[Stored items]
※ ※ ※
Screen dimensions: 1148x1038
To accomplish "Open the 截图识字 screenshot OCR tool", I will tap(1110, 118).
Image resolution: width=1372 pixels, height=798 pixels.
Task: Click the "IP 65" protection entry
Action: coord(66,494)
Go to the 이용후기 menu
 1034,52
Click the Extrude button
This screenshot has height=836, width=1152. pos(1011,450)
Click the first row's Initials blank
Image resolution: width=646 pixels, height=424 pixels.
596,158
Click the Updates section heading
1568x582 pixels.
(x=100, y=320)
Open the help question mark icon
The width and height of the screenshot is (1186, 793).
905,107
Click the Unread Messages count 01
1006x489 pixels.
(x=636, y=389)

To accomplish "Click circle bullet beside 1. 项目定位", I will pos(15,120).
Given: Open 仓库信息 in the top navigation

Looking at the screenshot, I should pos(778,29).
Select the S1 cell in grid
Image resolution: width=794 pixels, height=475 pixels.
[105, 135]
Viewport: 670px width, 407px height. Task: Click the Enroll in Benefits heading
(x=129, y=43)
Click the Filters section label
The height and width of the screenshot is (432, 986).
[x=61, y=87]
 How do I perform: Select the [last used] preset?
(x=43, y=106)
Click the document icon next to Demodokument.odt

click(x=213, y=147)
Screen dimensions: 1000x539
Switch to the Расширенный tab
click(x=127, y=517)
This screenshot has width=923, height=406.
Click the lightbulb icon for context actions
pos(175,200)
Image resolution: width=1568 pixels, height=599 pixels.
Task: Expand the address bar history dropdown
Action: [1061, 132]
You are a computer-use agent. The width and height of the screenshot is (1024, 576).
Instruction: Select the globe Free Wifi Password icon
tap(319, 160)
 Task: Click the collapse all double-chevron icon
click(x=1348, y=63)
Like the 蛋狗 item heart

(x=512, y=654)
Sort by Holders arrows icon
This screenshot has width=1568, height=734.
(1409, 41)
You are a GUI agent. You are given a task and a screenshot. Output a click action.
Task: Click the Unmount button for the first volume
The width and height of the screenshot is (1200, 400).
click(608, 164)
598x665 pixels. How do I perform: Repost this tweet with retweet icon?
※ ※ ※
— Aim of the exercise —
Give back, word for word, only the lines above from the line holding "Viewport: 670px width, 407px" to the line holding "Screen dimensions: 1000x539", both included.

— Result of this exercise —
Viewport: 670px width, 407px height. Task: Click the Enroll in Benefits heading
(x=129, y=43)
Click the Filters section label
The height and width of the screenshot is (432, 986).
[x=61, y=87]
 How do I perform: Select the [last used] preset?
(x=43, y=106)
Click the document icon next to Demodokument.odt

click(x=213, y=147)
Screen dimensions: 1000x539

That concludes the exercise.